* Supplied material:
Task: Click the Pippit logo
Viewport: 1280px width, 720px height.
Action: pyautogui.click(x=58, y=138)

* * *

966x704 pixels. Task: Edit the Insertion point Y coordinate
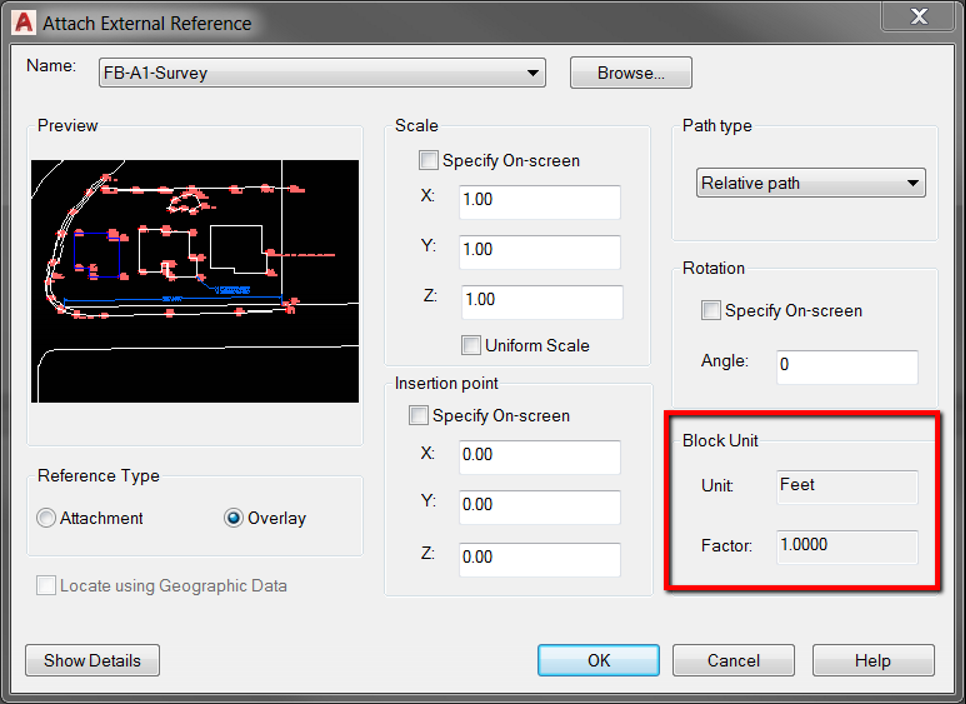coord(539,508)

...

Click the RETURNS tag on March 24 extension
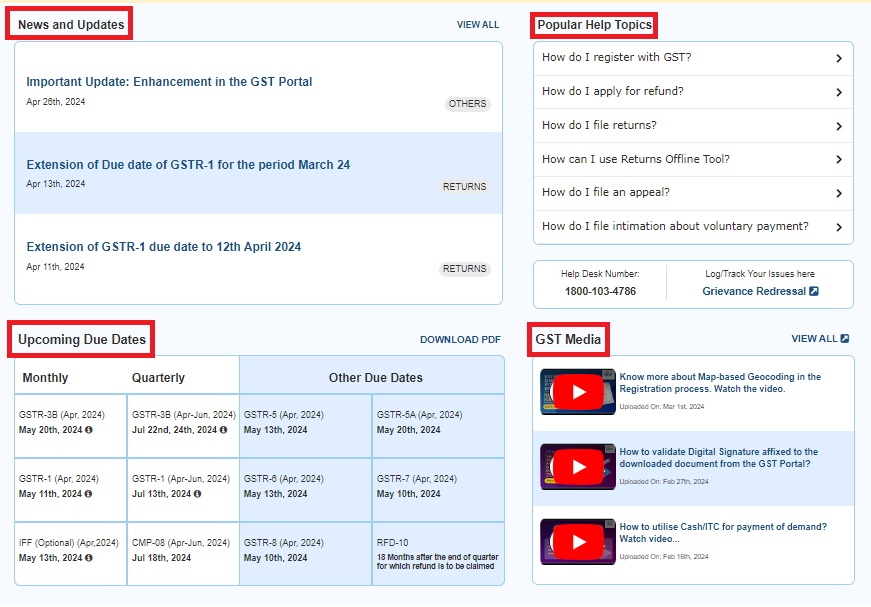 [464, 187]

* What to do: Revise the listing from the line with "Task: Click the Pippit logo" to the line with "Action: pyautogui.click(x=58, y=138)" by putting "icon" in place of "logo", and leave everything else as it is.

* Worked answer:
Task: Click the Pippit icon
Viewport: 1280px width, 720px height.
Action: pyautogui.click(x=58, y=138)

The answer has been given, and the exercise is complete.